Phishing vultures picking off Mt. Gox victims

Mt. Gox investors, who thought losing their bitcoins to Mark Karpeles was bad enough, were in for a rude awakening.

Phishing vultures picking off Mt. Gox victimsResearchers with computer security firm Cyren said many of Karpeles’s former investors have fallen victim once again—this time to phishing scammers.

Back in May, court-assigned trustee Nobuaki Kobayashi announced that they are about to award close to US$3 million to some 24,750 verified creditors of the defunct bitcoin exchange, instructing the claimants to “browse the Mt.Gox claims website to confirm their status.”

But it seems that scammers are already one step ahead of Kraken, who is leading the charge in paying Mt. Gox’s former patrons, with an Inception-esque scheme targeting the unsuspecting Mt. Gox investors.

Cyren researchers said they have observed a series of spam messages that claimed to be from Kraken, redirecting users to a Google Docs page where they can see “an update on the status of Bitcoin recovery claims,” according to a report by The Guardian.

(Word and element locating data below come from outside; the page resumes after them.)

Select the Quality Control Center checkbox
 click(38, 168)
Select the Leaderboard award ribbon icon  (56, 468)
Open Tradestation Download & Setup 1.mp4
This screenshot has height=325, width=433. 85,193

The document is actually an executable file that delivers W32/Trojan5.NRB, a Windows Trojan that Cyren researchers said “looks for any local bitcoin wallets it can plunder.”

The former investors of the fallen bitcoin exchange stand to receive some JPY263.52 trillion (US$2.41 million), which is only a fraction of the total amount lost in 2014—when Mt. Gox filed for bankruptcy. At the time, the bitcoin exchange has about 202,185 bitcoins, which, in today’s current value, would amount to US$91.2 million.

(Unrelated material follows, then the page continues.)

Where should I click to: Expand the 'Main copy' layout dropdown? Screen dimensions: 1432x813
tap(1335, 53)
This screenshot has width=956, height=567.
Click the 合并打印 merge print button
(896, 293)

Kobayashi had already stalled the release of bitcoin addresses controlled by Mt. Gox before its demise because he believes “the potential negative effect resulting from the release of the address would be much more detrimental compared to the degree of benefits that can be gained.”

Mt. Gox was once considered the world’s largest bitcoin exchange platform until it filed for Chapter 11, saying it had lost more than 800,000 of its clients’ and own bitcoins, worth more than $450 million at the time.

Today, the price of bitcoin continues to rise, hitting $580.82 on Thursday with 15.64 million bitcoins in circulation.